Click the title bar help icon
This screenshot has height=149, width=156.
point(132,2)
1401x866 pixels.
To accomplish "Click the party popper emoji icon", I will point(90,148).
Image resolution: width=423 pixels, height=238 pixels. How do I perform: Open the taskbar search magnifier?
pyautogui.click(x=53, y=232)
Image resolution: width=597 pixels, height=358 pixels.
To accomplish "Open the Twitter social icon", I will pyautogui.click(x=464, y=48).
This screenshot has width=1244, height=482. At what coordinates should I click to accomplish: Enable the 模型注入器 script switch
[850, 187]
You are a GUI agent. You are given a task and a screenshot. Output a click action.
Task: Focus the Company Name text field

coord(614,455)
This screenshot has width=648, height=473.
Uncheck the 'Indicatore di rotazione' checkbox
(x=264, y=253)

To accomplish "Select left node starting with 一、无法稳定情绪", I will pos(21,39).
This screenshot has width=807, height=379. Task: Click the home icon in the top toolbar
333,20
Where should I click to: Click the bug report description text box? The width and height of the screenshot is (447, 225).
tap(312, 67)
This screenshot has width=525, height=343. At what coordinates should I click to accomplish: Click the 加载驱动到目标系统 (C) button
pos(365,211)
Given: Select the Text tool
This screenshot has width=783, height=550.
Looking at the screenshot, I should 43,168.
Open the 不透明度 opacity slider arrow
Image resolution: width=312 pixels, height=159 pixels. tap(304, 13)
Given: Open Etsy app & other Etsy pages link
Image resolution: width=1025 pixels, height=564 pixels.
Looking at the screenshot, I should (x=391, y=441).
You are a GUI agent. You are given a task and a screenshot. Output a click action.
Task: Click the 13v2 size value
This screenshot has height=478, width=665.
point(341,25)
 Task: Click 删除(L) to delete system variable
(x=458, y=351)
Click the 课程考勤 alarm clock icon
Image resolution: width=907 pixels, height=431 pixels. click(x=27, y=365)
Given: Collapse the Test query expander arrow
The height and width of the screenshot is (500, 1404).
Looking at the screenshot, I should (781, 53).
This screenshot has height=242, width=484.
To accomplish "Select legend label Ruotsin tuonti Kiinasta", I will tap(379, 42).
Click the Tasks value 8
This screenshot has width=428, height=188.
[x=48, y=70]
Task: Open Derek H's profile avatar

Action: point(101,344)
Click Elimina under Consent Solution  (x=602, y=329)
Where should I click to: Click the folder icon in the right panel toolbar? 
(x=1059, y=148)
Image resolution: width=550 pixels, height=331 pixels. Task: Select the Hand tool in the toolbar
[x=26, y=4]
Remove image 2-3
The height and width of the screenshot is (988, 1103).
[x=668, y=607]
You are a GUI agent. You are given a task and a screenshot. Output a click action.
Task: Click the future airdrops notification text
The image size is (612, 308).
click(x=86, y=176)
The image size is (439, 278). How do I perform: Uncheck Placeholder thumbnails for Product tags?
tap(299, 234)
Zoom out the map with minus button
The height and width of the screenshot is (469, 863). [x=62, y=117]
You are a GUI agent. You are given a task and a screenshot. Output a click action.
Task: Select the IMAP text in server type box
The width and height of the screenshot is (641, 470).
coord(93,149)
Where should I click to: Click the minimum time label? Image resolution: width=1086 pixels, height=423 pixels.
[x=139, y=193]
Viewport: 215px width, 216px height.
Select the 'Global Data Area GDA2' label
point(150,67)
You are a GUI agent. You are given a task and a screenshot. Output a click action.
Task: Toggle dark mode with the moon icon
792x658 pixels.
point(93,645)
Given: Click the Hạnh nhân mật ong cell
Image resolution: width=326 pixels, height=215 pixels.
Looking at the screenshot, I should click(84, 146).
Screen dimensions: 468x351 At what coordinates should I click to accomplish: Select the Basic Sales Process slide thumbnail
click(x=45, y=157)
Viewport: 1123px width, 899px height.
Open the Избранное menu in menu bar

+++

Every line of the material must be given again exactly.

Final answer
Click the title bar help icon
This screenshot has height=149, width=156.
point(132,2)
1401x866 pixels.
To accomplish "Click the party popper emoji icon", I will point(90,148).
Image resolution: width=423 pixels, height=238 pixels. How do I perform: Open the taskbar search magnifier?
pyautogui.click(x=53, y=232)
Image resolution: width=597 pixels, height=358 pixels.
To accomplish "Open the Twitter social icon", I will pyautogui.click(x=464, y=48).
This screenshot has width=1244, height=482. At what coordinates should I click to accomplish: Enable the 模型注入器 script switch
[850, 187]
You are a GUI agent. You are given a task and a screenshot. Output a click action.
Task: Focus the Company Name text field

coord(614,455)
This screenshot has width=648, height=473.
Uncheck the 'Indicatore di rotazione' checkbox
(x=264, y=253)

To accomplish "Select left node starting with 一、无法稳定情绪", I will pos(21,39).
This screenshot has width=807, height=379. Task: Click the home icon in the top toolbar
333,20
Where should I click to: Click the bug report description text box? The width and height of the screenshot is (447, 225).
tap(312, 67)
This screenshot has width=525, height=343. At what coordinates should I click to accomplish: Click the 加载驱动到目标系统 (C) button
pos(365,211)
Given: Select the Text tool
This screenshot has width=783, height=550.
Looking at the screenshot, I should 43,168.
Open the 不透明度 opacity slider arrow
Image resolution: width=312 pixels, height=159 pixels. tap(304, 13)
Given: Open Etsy app & other Etsy pages link
Image resolution: width=1025 pixels, height=564 pixels.
Looking at the screenshot, I should (x=391, y=441).
You are a GUI agent. You are given a task and a screenshot. Output a click action.
Task: Click the 13v2 size value
This screenshot has height=478, width=665.
point(341,25)
 Task: Click 删除(L) to delete system variable
(x=458, y=351)
Click the 课程考勤 alarm clock icon
Image resolution: width=907 pixels, height=431 pixels. click(x=27, y=365)
Given: Collapse the Test query expander arrow
The height and width of the screenshot is (500, 1404).
Looking at the screenshot, I should (781, 53).
This screenshot has height=242, width=484.
To accomplish "Select legend label Ruotsin tuonti Kiinasta", I will tap(379, 42).
Click the Tasks value 8
This screenshot has width=428, height=188.
[x=48, y=70]
Task: Open Derek H's profile avatar

Action: point(101,344)
Click Elimina under Consent Solution  (x=602, y=329)
Where should I click to: Click the folder icon in the right panel toolbar? 
(x=1059, y=148)
Image resolution: width=550 pixels, height=331 pixels. Task: Select the Hand tool in the toolbar
[x=26, y=4]
Remove image 2-3
The height and width of the screenshot is (988, 1103).
[x=668, y=607]
You are a GUI agent. You are given a task and a screenshot. Output a click action.
Task: Click the future airdrops notification text
The image size is (612, 308).
click(x=86, y=176)
The image size is (439, 278). How do I perform: Uncheck Placeholder thumbnails for Product tags?
tap(299, 234)
Zoom out the map with minus button
The height and width of the screenshot is (469, 863). [x=62, y=117]
You are a GUI agent. You are given a task and a screenshot. Output a click action.
Task: Select the IMAP text in server type box
The width and height of the screenshot is (641, 470).
coord(93,149)
Where should I click to: Click the minimum time label? Image resolution: width=1086 pixels, height=423 pixels.
[x=139, y=193]
Viewport: 215px width, 216px height.
Select the 'Global Data Area GDA2' label
point(150,67)
You are a GUI agent. You are given a task and a screenshot. Output a click action.
Task: Toggle dark mode with the moon icon
792x658 pixels.
point(93,645)
Given: Click the Hạnh nhân mật ong cell
Image resolution: width=326 pixels, height=215 pixels.
Looking at the screenshot, I should click(84, 146).
Screen dimensions: 468x351 At what coordinates should I click to accomplish: Select the Basic Sales Process slide thumbnail
click(x=45, y=157)
Viewport: 1123px width, 899px height.
Open the Избранное menu in menu bar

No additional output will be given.